Solunum problemleri veya kan basıncındaki düşüş gibi bu anormalliğin tipik semptomları, histaminin H1 reseptörleri üzerindeki etkilerinden kaynaklanır. Böylece, antihistaminikler, histaminin onlara bağlanmasına izin vermeden bu reseptör seviyesinde etki eder..
beslenme intoleransı
Histamin ile ilişkili diğer bir anomali de gıda intoleransıdır. Bu durumda, sorun, sindirim sisteminin yiyeceklerde bulunan haberciyi bozamamasından kaynaklanır. Bu görevi yerine getiren enzim olan DiAmine Oksidaz (DAO) olmaması nedeniyle. Bu, süt intoleransının meydana gelmesinde olduğu gibi, genetik veya edinilmiş işlev bozukluğu ile devre dışı bırakılmış olabilir.
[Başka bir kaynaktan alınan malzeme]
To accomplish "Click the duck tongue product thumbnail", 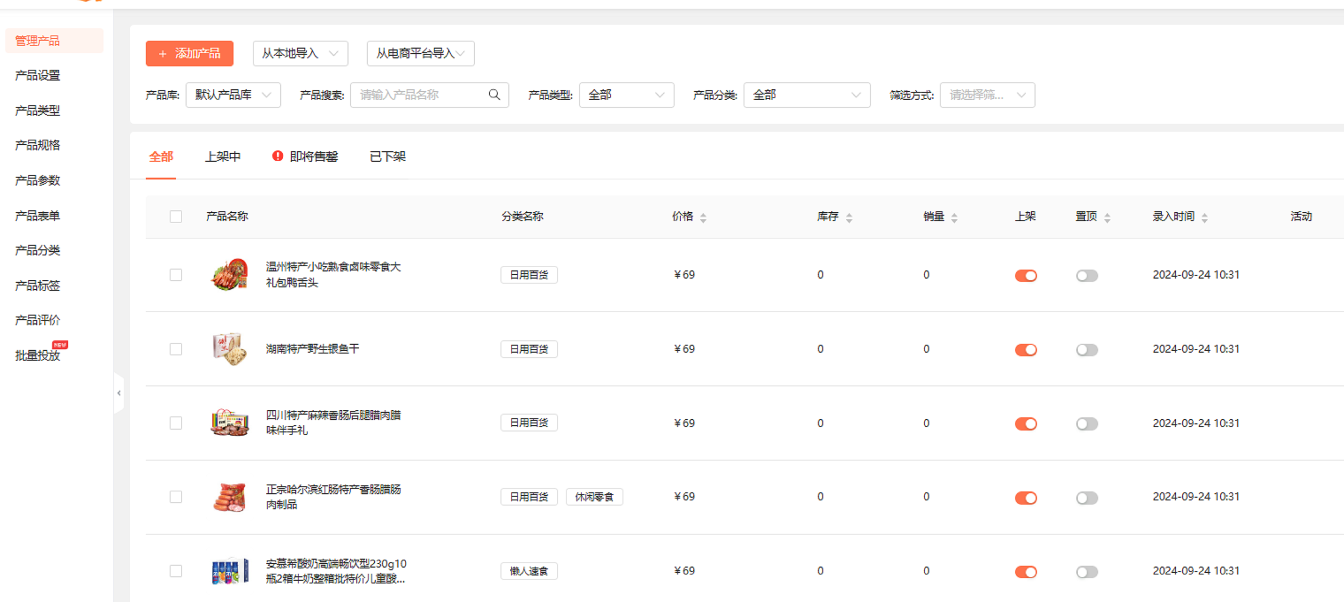I will click(x=230, y=274).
Buraya belirtiler alerjilere benzerve vücuttaki aşırı histamin nedeniyle oluştuğuna inanılmaktadır. Tek fark, mast hücreleri ve bazofiller dahil olmadığı için IgE varlığının olmamasıdır. Sindirim sistemi ile ilgili hastalıklardan muzdaripseniz, histamin intoleransı daha sık ortaya çıkabilir.
Sonuçlar
Histamin, alerjilere bağlı inflamatuar süreçlerdeki rolünün çok ötesinde etkilere sahip bir maddedir. Ancak pratikte en ilginç ve faydalı uygulamalarından biri alerji olaylarını azaltma yeteneğidir; Örneğin, nispeten küçük bir histamin hapı, alerjilerden kaynaklanan kırmızı, kaşıntılı cildin kaybolmasına neden olabilir.
Ancak, tüm eczane ürünlerinde olduğu gibi, bu histamin haplarını kötüye kullanmamanız tavsiye edilirve bazı şiddetli alerji süreçlerinde, bunlara çözüm sağlamak için enjeksiyon gibi diğer tedavi türlerine başvurmak gerekir; her zaman, evet, uygulama konusunda akredite sağlık personelinin elinde.
Bibliyografik referanslar:
- Blandina, Patrizio; Munari, Leonardo; Provensi, Gustavo; Passani, Maria B. (2012). "Tüberomamillar çekirdeğindeki histamin nöronları: bütün bir merkez mi yoksa farklı alt popülasyonlar mı?". Sistem Sinirbiliminde Sınırlar. 6.
- Mari, E. (2001). İnsan anatomisi ve fizyolojisi. San Francisco: Benjamin Cummings. s. 414.
- Nieto-Alamilla, G; Márquez-Gómez, R; Garcia-Gálvez, AM; Morales-Figueroa, GE; Arias-Montaño, JA (Kasım 2016). "Histamin H3 Reseptörü: Yapısı, Farmakolojisi ve İşlevi". Moleküler Farmakoloji. 90 (5): 649–673.
- Noszal, B.; Kraszni, M.; Rak, A. (2004). "Histamin: biyolojik kimyanın temelleri". Falus'ta, A.; Grosman, N.; Derviş, Z. Histamin: Biyoloji ve Tıbbi Yönler. Budapeşte: SpringMed. s. 15–28.
- Paiva, T. B.; Tominaga, M.; Paiva, A. C. M. (1970). "Histamin, N-asetilhistamin ve bunların iyotlu türevlerinin iyonizasyonu". Tıbbi Kimya Dergisi. 13 (4): 689–692.